- Dediyapada Location within Gujarat Dediyapada Location within India
- Coordinates: 21°37′23″N 73°34′59″E﻿ / ﻿21.62315°N 73.5830353°E
- Country: India
- State: Gujarat
- District: Narmada
- Time zone: UTC+5:30 (IST)
- Pincode: 393 040
- Area code: 02649
- Vehicle registration: GJ-22

= Dediapada =

Dediyapada is a Tehsil and town in Narmada District with a sizable population of Tribal communities in which Vasava and Tadvi form the majority. This taluka is bounded by Zaghadia taluka (Bharuch), Sagbara taluka, Nandod taluka (Separated by Narmada river), Maharashtra state and Mandavi taluka (Surat district). Dediyapada is well connected with Bharuch, Ankleshwar, Rajpipla, Netrang, Sagbara, Akkalkuva and Shahada by National Highway & State Highway. Despite being remote in location, it is well connected by Gujarat and Maharashtra ST Buses.
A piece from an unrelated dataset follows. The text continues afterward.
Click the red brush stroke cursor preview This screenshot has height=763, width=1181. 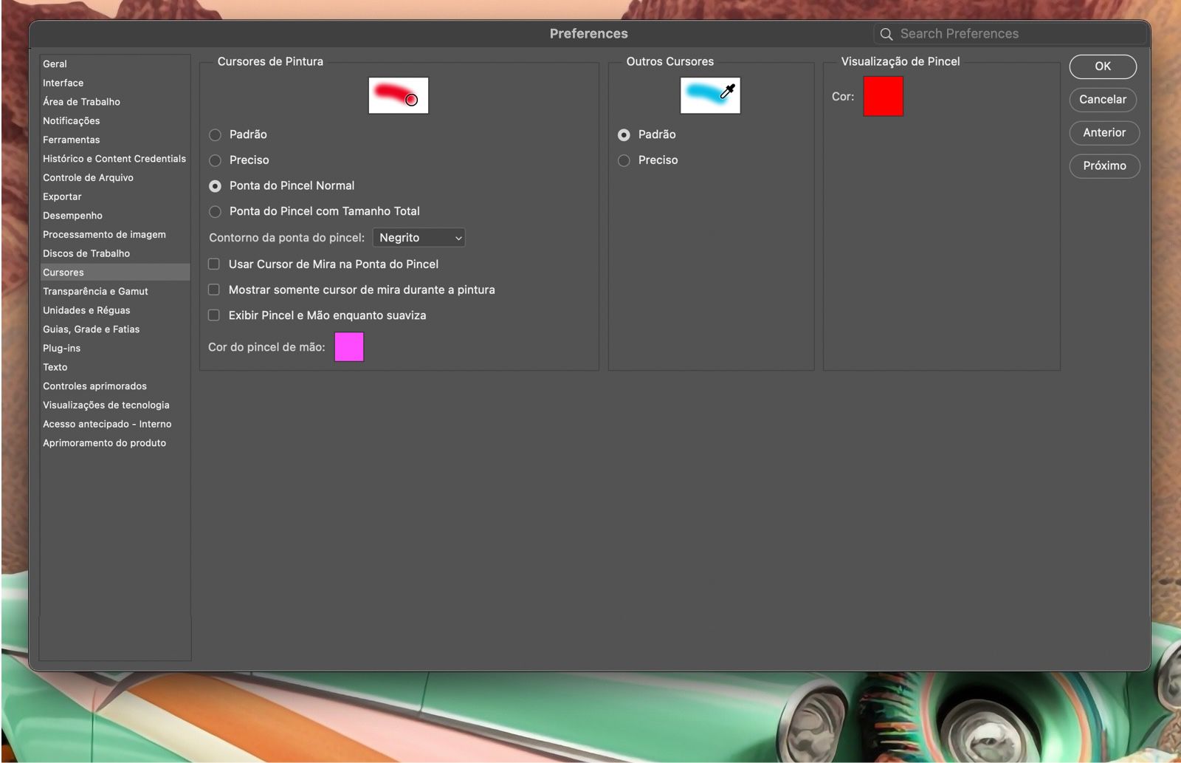[x=398, y=95]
Located in the divine forest range of Shoolpaneshwar Wildlife Sanctuary, it is a Tehsil place and second big town of Narmada District.
== Civic Administration ==
It is administered by local government body called Gram Panchayat consisting of elected members from the area.

== Culture ==
Dediyapada is a confluence of cultures from Gujarat and Maharashtra. Population mainly consists of tribes.

== Economy ==
Here the economy mainly runs on agriculture, herbs and wood industries.

== Geography ==
It is well covered by the forest of Shoolpaneshwar WLS. Varied terrain makes it a good place. This district has variety of flora and fauna.